The analytical bi-modulus models described in Section 2 are applied to the beam experimental specimens subjected to bending test also in an indirect way to estimate the elastic modulus in tension, having assumed the modulus in compression, and by exploiting experimental load and displacement data (

Table 9. Results of the mono-modulus (MM) and bi-modulus model (EB for Euler–Bernoulli and TM for Timoshenko beam model) applied to three-point (3PB-SP and IF-SPN) and four-point (4PB-LP) bending tests employing the average values of the vertical displacements ${\eta }_{exp}$ of each bending test. The flexural stress value ${\sigma }_f$, the flexural elastic modulus $E_f$, the moduli ratio coefficient n, the maximum values of the tensile and compressive stress ${\sigma }_t$${\sigma }_c$, the position of the neutral axis h-z${}_c$, the elastic modulus in tension $E_t$ and the percentage difference between the evaluated $E_t$ and the experimental value of modulus in tension (7422 MPa) ${\delta }_{E_t}$ are reported for each bending test.

	${\mathit{\sigma }}_{\mathit{f}}$	${\mathit{E}}_{\mathit{f}}$	n	${\mathit{\sigma }}_{\mathit{t}}$	${\mathit{\sigma }}_{\mathit{c}}$	h-z${}_{\mathit{c}}$	${\mathit{E}}_{\mathit{t}}$	${\mathit{\delta }}_{{\mathit{E}}_{\mathit{t}}}$
	(CV)	(CV)
	[MPa]	[MPa]		[MPa]	[MPa]	[mm]	[MPa]	[%]
3PB-SP-MM	4.67	1918
	(8%)	(24%)
3PB-SP-EB			0.052	2.87	12.84	32.65	751	90%
3PB-SP-TM			0.063	2.92	11.91	32.06	910	88%
4PB-LP-MM	3.85	7172
	(12%)	(15%)
4PB-LP-EB			0.314	3.00	5.42	25.72	4518	39%
4PB-LP-TM			0.348	3.05	5.25	25.25	5002	32%
IF-SPN-MM	0.78	3861
	(7%)	(28%)

Data segment:
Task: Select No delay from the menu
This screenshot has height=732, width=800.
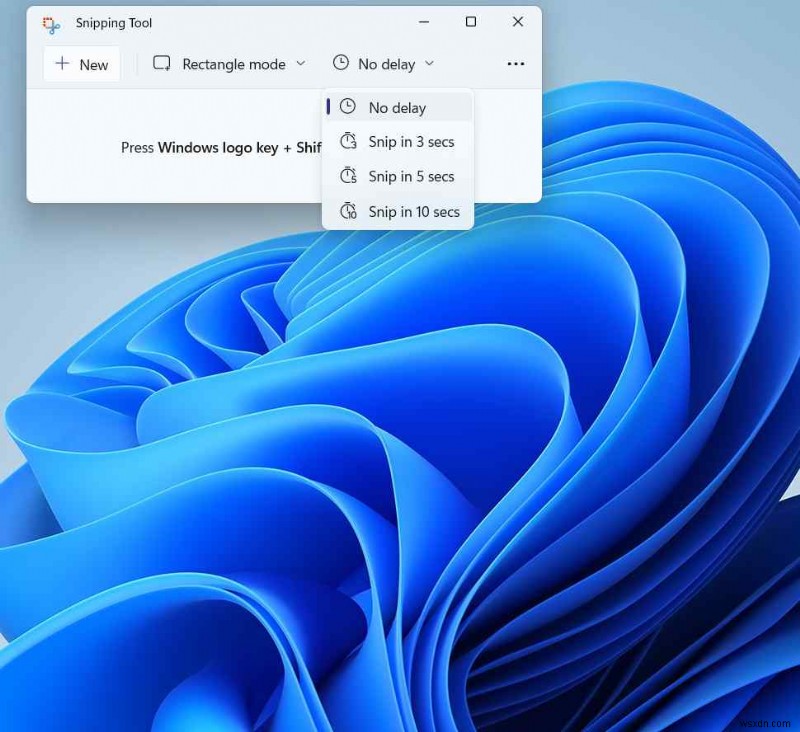Action: [x=397, y=107]

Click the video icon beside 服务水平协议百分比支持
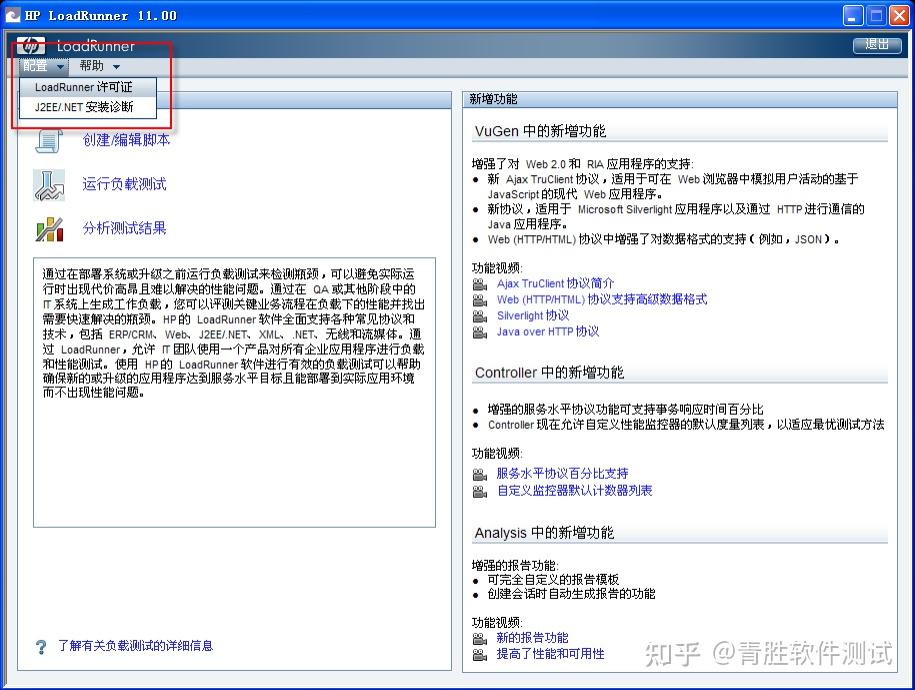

Problems:
A. Put this sentence from the bi-modulus beam excerpt into Spanish: "The flexural stress value ${\sigma }_f$, the flexural elastic modulus $E_f$, the moduli ratio coefficient n, the maximum values of the tensile and compressive stress ${\sigma }_t$${\sigma }_c$, the position of the neutral axis h-z${}_c$, the elastic modulus in tension $E_t$ and the percentage difference between the evaluated $E_t$ and the experimental value of modulus in tension (7422 MPa) ${\delta }_{E_t}$ are reported for each bending test."
B. Pick up the bi-modulus beam excerpt right after its last line and carry it on.

Answers given:
A. Para cada ensayo de flexión se indican el valor de la tensión de flexión ${\sigma }_f$, el módulo elástico a flexión $E_f$, el coeficiente de relación entre módulos n, los valores máximos de la tensión de tracción y de compresión ${\sigma }_t$${\sigma }_c$, la posición del eje neutro h-z${}_c$, el módulo elástico a tracción $E_t$ y la diferencia porcentual ${\delta }_{E_t}$ entre el $E_t$ evaluado y el valor experimental del módulo a tracción (7422 MPa).

B.
IF-SPN-EB			0.122	0.52	1.57	20.43	1702	77%
IF-SPN-TM			0.139	0.53	1.49	20.03	1953	74%

). The bi-modulus interpretation of the bending test could in this way provide an estimation of the elastic modulus in tension, allowing to avoid uniaxial tensile tests which, as known, in addition to anchoring problems to the test apparatus, exhibit difficulties in implementing testing procedures that provide sufficiently long-lasting uni-axial tensile stress. Therefore, for each bending test, the experimental values of displacement and load allow the calibration of the analytical model by the displacement functions (Equations (8)–(11) and (14)–(21)), assuming the compressive Young’s Modulus determined experimentally.

Moreover, inputting experimental tension and compression moduli into linear FEM environment provides consistent data with respect to uniaxial tests in tension and in compression, respectively.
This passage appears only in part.